São vários os gêneros: artigo de opinião, editorial, propagandas, carta argumentativa,
debate, entrevista, etc. Todos implicam uma tomada de posição por parte do interlocutor leitor
ou ouvinte. Cabe ao professor criar condições para que seus alunos possam apropriar-se das
características discursivas e linguísticas desses gêneros em situações de comunicação real.
Conforme Antunes (2003, p. 22), é por meio dos gêneros discursivos que as práticas de
linguagem incorporam-se nas atividades dos alunos. Essa proposta vai ao encontro das
orientações dos PCNs que já privilegiam a dimensão interacional e discursiva da língua e
definem o domínio dessa língua como uma das condições para a participação do indivíduo em
seu meio social.

Considerações Sobre Gêneros Discursivos

Os gêneros discursivos têm atraído atenção de muitos linguístas, primeiro por


estudar a organização textual, e segundo, por contemplar o evento comunicativo como um
todo, ou seja, como instrumento que orienta para o mundo social.
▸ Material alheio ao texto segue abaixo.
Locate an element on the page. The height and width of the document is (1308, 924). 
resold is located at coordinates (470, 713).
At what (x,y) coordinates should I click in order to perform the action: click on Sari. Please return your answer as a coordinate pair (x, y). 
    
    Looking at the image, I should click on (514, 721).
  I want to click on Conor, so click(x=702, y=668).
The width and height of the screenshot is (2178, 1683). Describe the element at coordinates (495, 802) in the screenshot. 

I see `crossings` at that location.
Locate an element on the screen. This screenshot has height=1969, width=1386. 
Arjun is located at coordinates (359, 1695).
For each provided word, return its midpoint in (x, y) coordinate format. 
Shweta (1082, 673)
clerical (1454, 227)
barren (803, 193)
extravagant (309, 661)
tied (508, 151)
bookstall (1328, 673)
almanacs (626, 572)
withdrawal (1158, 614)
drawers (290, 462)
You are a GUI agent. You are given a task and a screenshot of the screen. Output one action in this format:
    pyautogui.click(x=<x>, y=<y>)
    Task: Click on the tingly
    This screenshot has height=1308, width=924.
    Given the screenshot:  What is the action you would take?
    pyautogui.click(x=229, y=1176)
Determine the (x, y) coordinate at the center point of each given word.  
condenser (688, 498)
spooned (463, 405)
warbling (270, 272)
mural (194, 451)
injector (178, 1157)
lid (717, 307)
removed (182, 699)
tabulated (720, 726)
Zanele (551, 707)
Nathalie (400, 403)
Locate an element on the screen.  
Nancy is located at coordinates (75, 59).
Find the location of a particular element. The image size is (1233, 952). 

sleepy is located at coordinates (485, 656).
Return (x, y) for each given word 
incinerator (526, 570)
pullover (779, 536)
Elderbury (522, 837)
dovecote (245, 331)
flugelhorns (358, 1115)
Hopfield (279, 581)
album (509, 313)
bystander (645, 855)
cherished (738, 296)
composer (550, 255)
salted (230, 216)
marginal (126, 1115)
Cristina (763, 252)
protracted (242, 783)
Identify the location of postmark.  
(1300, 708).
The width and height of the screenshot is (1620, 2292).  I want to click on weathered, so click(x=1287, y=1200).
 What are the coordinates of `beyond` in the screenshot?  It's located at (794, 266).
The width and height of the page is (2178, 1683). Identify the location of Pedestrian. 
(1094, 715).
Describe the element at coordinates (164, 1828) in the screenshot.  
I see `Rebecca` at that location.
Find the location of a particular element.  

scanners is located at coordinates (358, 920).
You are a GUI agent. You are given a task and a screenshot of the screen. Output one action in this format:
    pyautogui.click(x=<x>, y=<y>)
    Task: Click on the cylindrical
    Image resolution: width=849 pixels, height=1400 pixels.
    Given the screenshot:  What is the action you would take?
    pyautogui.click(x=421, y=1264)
Os estudos e pesquisas, na
década de 1990, sobre os gêneros discursivos romperam com a abordagem tradicional e fixa
de leitura e produção textual limitada à narração, descrição e dissertação, enfatizando apenas
os aspectos estruturais do tipo textual e da língua.
A orientação hoje, a partir de várias pesquisas sobre gêneros caracterizam-se muito
mais como sequências linguísticas do que como textos. Podemos chamar essas categorias de
tipos ou sequências textuais: narrativa, argumentativa, explicativa, descritiva e injuntiva.
Em cada categoria discursiva pode-se encontrar uma infinidade de gêneros. Segundo
Marcuschi (2003.p.19) estamos numa fase denominada cultura eletrônica. O uso do telefone,
o gravador, o rádio, a TV e principalmente o computador e a internet, isto é, os novos meios
de comunicação nos proporcionam uma explosão de novos gêneros e novas formas de
comunicação, tanto na oralidade como na escrita. Sendo assim, podemos dizer que os gêneros
além de ser flexíveis são variáveis e que devemos observá-los pelo seu lado dinâmico, social,
e interacional, evitando a classificações e estrutura fixa. (MARCUSCHI, 2006, p.24).
Compartilho, portanto, com Mascuschi (2003), Bakhtin (1997), Bronckart (1999) e
Adam (1990) que a comunicação verbal só é possível por um gênero textual. Esta visão segue
uma noção de língua como atividade social, histórica e cognitiva que privilegia a natureza
funcional e interativa e não o aspecto formal e estrutural da língua. Sendo assim, á luz dos
1
pressupostos sobre a língua como ação sócio-interativa e dos gêneros textuais como ações
sócio-discursivas (BAKHTIN 2000) é que pretendo analisar como o LDP do EM tem tratado a
argumentação e os gêneros da ordem do argumentar.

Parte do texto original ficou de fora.